# Task goal:
Please rescale the items from the line with "For every named" up to and including the line with "Anupam M (22, 186)" by giving those lines again, request text included, with each coordinate in the answers multiplied by 1.1 and rounded to a whole number, halves rounded up. Leave every number in the request text as it is.

# Entries supplied:
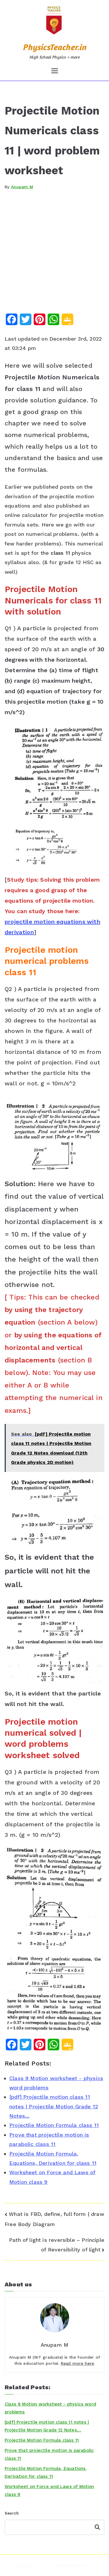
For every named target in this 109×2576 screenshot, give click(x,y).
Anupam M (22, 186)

--

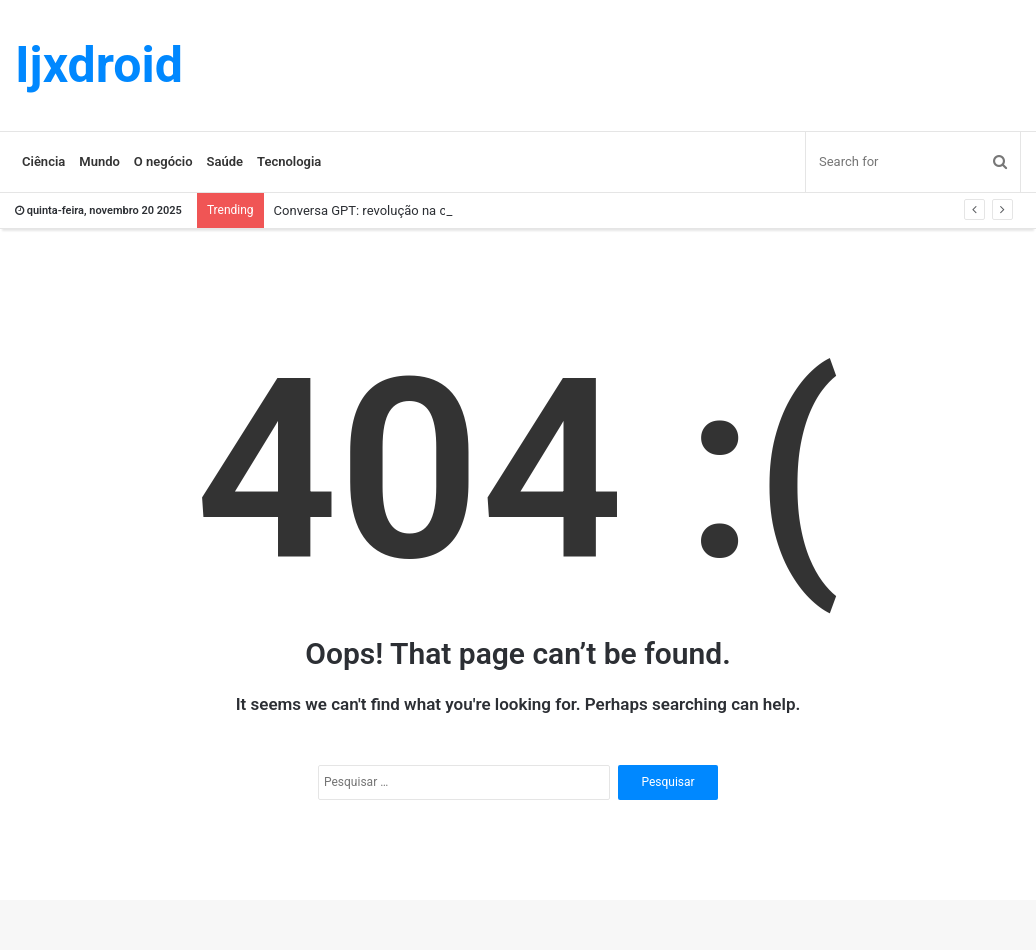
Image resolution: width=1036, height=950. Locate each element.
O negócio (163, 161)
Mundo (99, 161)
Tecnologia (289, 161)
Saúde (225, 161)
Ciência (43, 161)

# Written response:
For every named target in this 109×2576 screenshot, give click(x,y).
Anupam M (24, 205)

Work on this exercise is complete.